(Work task)
Give again, word for word, every line in the entries below from the line with "Enable the Auto Save checkbox" up to and including the line with "Given: Select column D header", and no other line.

(Saved entries)
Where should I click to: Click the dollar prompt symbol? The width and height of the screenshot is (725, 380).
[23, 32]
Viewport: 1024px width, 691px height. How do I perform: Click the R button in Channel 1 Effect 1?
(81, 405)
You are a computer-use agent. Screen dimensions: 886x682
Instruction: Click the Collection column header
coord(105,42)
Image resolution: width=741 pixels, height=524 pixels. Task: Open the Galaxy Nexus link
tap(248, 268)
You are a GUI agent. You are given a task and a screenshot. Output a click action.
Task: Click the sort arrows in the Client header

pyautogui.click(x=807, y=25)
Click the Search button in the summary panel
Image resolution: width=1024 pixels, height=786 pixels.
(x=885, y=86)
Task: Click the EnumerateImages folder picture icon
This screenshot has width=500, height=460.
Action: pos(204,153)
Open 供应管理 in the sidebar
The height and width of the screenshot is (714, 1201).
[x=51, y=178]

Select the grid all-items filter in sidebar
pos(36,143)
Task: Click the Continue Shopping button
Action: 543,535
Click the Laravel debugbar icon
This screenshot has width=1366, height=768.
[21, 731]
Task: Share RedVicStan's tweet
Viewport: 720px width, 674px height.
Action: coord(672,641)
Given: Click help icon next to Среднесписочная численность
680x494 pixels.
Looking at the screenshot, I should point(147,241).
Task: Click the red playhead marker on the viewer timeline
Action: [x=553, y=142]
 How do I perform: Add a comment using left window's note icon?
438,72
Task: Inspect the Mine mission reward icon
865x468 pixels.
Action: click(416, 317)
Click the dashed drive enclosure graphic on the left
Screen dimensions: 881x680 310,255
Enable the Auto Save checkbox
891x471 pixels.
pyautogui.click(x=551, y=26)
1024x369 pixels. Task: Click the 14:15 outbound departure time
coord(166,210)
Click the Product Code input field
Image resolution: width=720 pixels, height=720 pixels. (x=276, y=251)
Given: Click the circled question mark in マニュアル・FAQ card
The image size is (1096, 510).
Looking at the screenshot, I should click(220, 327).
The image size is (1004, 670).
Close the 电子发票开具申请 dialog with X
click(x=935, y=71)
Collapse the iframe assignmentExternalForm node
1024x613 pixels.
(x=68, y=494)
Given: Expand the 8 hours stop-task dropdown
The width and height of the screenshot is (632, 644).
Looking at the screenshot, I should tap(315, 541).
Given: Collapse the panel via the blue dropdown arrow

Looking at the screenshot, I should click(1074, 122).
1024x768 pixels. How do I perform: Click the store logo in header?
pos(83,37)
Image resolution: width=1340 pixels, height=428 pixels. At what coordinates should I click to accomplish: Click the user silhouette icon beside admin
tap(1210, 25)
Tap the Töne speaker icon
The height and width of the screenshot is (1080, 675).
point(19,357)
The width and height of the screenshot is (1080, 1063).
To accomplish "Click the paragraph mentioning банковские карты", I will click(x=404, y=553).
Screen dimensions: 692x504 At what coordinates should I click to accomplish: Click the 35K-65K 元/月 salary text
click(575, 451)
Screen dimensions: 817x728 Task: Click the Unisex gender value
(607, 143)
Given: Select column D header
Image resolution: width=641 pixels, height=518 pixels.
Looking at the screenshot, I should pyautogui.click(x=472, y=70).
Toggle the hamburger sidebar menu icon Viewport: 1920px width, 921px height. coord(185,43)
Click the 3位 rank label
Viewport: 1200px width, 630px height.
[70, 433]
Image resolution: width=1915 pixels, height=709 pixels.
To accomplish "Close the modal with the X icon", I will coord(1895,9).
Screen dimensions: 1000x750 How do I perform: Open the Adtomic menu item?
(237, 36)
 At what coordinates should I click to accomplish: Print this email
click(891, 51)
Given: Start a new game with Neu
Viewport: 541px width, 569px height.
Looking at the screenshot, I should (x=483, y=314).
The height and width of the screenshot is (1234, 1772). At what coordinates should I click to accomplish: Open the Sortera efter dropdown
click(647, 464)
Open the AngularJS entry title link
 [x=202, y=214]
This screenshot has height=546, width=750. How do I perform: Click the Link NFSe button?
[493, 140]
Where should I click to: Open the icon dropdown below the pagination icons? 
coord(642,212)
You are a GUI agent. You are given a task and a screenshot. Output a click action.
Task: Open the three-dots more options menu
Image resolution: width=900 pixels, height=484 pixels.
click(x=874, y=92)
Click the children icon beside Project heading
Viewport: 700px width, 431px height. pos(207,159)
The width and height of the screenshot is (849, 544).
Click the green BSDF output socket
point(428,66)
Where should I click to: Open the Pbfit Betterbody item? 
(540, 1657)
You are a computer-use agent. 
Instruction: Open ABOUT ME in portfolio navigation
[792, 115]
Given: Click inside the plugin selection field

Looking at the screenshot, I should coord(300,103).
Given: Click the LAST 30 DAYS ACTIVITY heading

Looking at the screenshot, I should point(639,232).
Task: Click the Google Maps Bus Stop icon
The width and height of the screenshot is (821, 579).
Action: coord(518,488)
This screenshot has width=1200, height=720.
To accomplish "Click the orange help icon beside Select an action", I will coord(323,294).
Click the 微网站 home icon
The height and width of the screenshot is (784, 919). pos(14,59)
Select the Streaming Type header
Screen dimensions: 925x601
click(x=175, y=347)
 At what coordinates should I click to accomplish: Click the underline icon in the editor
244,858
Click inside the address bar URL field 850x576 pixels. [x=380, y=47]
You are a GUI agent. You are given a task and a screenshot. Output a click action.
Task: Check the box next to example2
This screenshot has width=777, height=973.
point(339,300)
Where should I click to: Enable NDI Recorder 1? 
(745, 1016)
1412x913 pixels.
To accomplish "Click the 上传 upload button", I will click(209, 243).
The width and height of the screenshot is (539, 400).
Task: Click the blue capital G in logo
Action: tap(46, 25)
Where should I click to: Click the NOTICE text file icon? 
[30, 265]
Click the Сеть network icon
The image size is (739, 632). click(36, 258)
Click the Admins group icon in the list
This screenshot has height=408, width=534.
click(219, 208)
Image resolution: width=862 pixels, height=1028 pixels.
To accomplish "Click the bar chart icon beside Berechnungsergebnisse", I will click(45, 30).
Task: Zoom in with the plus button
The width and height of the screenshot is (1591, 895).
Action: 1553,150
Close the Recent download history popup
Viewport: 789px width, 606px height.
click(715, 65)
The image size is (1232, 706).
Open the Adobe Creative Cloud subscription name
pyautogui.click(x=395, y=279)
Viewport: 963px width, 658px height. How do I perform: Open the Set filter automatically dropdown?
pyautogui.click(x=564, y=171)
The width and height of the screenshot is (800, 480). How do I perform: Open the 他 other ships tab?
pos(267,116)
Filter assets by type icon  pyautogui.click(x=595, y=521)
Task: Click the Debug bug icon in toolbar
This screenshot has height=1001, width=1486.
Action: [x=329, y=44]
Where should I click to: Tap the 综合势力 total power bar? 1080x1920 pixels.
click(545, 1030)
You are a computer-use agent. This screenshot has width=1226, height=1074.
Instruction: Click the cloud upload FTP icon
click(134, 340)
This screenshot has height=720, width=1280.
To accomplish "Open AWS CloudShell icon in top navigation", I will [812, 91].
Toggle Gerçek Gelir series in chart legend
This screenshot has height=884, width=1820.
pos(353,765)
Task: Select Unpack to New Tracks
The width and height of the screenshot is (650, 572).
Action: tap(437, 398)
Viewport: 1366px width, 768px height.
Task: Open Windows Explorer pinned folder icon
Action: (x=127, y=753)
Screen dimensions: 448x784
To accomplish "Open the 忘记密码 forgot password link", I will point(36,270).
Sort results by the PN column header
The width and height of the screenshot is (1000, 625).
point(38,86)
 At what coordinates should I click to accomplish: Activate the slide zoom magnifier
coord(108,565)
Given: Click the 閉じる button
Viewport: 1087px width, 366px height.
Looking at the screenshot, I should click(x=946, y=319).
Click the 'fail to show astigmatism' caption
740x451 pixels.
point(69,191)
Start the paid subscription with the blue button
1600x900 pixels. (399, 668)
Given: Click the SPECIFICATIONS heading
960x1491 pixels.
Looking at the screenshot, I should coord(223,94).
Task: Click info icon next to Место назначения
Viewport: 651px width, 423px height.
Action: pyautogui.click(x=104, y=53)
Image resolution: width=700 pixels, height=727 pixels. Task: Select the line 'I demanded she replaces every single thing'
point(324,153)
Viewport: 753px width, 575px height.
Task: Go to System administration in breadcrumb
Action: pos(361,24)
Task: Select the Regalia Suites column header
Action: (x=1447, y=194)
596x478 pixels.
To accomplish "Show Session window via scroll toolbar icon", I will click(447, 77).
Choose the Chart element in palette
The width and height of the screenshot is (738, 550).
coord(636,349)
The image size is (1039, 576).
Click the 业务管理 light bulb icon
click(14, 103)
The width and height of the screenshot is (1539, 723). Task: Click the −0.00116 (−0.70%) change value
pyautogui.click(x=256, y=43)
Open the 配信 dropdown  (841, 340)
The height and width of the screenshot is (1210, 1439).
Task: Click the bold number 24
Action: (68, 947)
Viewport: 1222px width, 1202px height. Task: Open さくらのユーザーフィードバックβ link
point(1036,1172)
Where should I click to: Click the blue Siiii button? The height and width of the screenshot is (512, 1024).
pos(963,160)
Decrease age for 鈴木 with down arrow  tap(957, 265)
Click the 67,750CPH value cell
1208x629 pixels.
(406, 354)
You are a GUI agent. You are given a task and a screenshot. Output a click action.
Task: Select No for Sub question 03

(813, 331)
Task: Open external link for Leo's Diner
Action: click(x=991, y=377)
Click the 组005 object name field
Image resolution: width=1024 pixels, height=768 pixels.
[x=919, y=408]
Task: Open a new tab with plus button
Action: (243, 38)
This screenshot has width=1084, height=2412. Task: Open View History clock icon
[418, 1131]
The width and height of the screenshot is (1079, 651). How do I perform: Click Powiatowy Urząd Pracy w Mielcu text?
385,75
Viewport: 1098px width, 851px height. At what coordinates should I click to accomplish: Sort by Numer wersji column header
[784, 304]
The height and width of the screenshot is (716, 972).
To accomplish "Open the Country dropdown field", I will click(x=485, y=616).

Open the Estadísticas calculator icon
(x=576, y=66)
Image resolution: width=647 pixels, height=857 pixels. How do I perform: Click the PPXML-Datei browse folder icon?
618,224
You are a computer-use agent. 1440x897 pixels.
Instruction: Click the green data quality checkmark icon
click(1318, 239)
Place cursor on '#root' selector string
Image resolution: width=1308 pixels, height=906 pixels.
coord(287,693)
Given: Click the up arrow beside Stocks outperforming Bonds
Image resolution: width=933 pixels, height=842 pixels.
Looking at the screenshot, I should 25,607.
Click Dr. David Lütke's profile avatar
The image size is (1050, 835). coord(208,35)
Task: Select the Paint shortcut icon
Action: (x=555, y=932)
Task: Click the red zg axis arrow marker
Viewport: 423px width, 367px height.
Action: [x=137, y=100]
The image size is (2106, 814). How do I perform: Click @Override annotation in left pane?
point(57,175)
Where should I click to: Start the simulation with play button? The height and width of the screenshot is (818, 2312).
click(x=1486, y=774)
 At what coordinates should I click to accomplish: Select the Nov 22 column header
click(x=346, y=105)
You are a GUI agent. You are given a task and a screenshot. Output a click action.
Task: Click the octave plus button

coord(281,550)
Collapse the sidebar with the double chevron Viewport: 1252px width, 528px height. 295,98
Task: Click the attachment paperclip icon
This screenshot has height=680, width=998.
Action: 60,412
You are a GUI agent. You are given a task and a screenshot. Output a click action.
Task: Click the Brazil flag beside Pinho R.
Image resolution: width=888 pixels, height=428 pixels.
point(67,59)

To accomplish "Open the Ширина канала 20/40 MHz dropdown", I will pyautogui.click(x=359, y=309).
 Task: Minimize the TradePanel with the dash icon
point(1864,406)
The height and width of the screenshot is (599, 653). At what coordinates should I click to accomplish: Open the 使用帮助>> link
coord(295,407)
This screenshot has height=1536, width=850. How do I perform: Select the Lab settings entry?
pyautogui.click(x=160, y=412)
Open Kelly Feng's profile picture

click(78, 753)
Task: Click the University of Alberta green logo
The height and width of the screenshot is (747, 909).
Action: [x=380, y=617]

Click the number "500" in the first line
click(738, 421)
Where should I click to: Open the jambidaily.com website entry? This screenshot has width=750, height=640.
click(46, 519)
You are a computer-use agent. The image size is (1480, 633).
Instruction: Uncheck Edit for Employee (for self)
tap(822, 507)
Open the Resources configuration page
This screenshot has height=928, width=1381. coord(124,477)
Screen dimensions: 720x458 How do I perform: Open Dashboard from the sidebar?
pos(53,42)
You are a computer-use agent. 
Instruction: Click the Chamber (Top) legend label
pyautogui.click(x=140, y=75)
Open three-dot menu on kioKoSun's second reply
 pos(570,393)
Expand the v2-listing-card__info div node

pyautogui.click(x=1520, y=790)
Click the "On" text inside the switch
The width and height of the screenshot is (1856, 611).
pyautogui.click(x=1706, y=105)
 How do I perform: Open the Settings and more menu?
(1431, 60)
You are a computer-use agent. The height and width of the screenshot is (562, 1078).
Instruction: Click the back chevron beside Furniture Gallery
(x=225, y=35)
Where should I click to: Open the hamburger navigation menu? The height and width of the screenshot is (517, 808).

(Exercise solution)
Enable the Auto Save checkbox
891x471 pixels.
pyautogui.click(x=551, y=26)
1024x369 pixels. Task: Click the 14:15 outbound departure time
coord(166,210)
Click the Product Code input field
Image resolution: width=720 pixels, height=720 pixels. (x=276, y=251)
Given: Click the circled question mark in マニュアル・FAQ card
The image size is (1096, 510).
Looking at the screenshot, I should click(220, 327).
The image size is (1004, 670).
Close the 电子发票开具申请 dialog with X
click(x=935, y=71)
Collapse the iframe assignmentExternalForm node
1024x613 pixels.
(x=68, y=494)
Given: Expand the 8 hours stop-task dropdown
The width and height of the screenshot is (632, 644).
Looking at the screenshot, I should tap(315, 541).
Given: Collapse the panel via the blue dropdown arrow

Looking at the screenshot, I should click(1074, 122).
1024x768 pixels. How do I perform: Click the store logo in header?
pos(83,37)
Image resolution: width=1340 pixels, height=428 pixels. At what coordinates should I click to accomplish: Click the user silhouette icon beside admin
tap(1210, 25)
Tap the Töne speaker icon
The height and width of the screenshot is (1080, 675).
point(19,357)
The width and height of the screenshot is (1080, 1063).
To accomplish "Click the paragraph mentioning банковские карты", I will click(x=404, y=553).
Screen dimensions: 692x504 At what coordinates should I click to accomplish: Click the 35K-65K 元/月 salary text
click(575, 451)
Screen dimensions: 817x728 Task: Click the Unisex gender value
(607, 143)
Given: Select column D header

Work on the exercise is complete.